FAS-XAI: An Interpretable Framework for the Comparative Morphological Analysis of Lunar and Martian Impact Craters

Abstract

Impact craters are among the most abundant geological structures on solid planetary surfaces and provide valuable information about impact processes and surface evolution. However, the systematic characterization of crater morphology remains challenging due to dataset heterogeneity, measurement uncertainty, and gradual transitions between morphological classes. This study proposes FAS-XAI, an interpretable framework for the comparative analysis of planetary crater datasets that combines fuzzy clustering and explainable artificial intelligence (XAI). The methodology combines exploratory data analysis, measurement-uncertainty assessment, unsupervised learning, supervised consistency analysis, and interpretable machine learning to identify and characterize crater morphologies through a structured workflow.
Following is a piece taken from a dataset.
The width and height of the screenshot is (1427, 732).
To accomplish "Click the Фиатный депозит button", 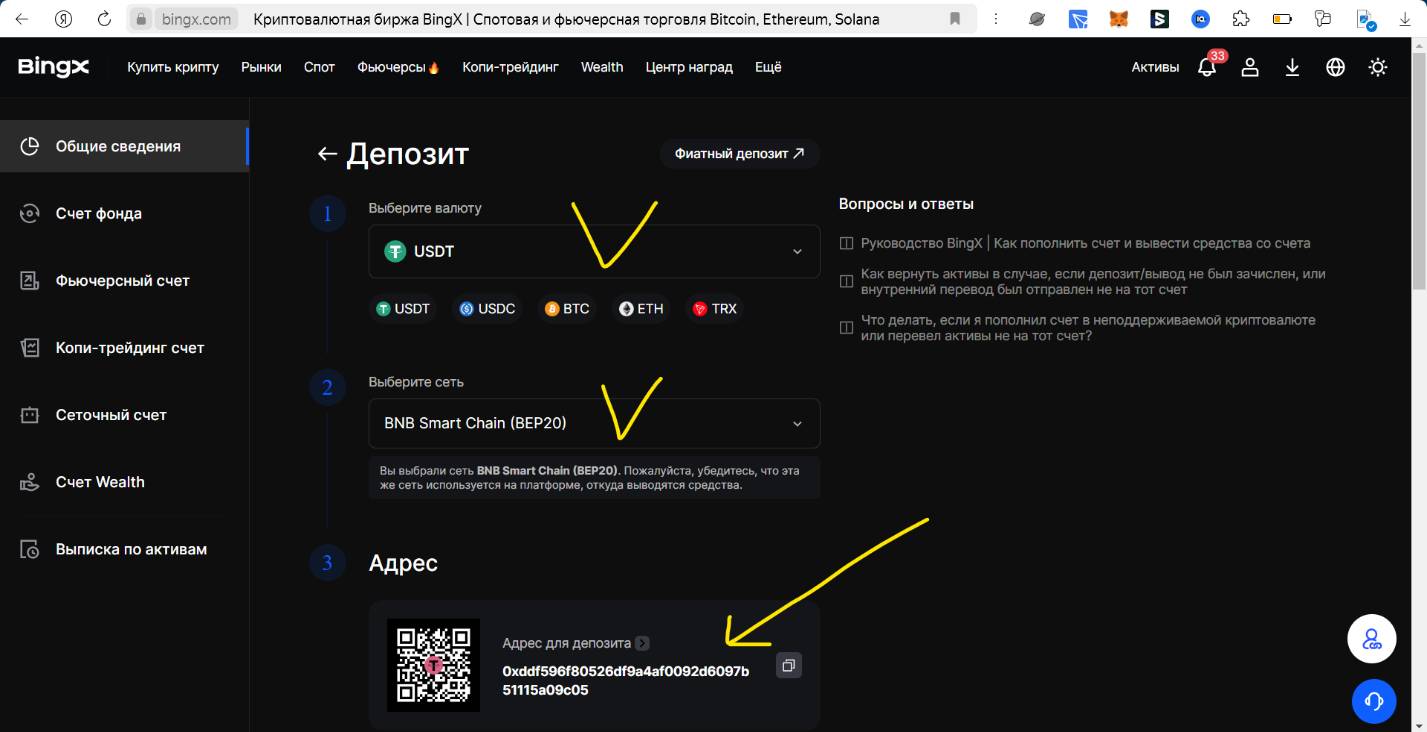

The framework is applied to the Moon Crater Database v1 and the Robbins Mars Crater Database, two large-scale crater catalogs sharing a common geometric parameterization of crater properties. Using the variables available in both datasets, Fuzzy C-Means identifies morphological crater groups, while XGBoost assesses how consistently the resulting dominant cluster labels can be reconstructed from the same descriptor space. XAI techniques are then used to explain the contribution of each variable to the identified groups. The results reveal distinct structural patterns in the organization of lunar and Martian crater populations.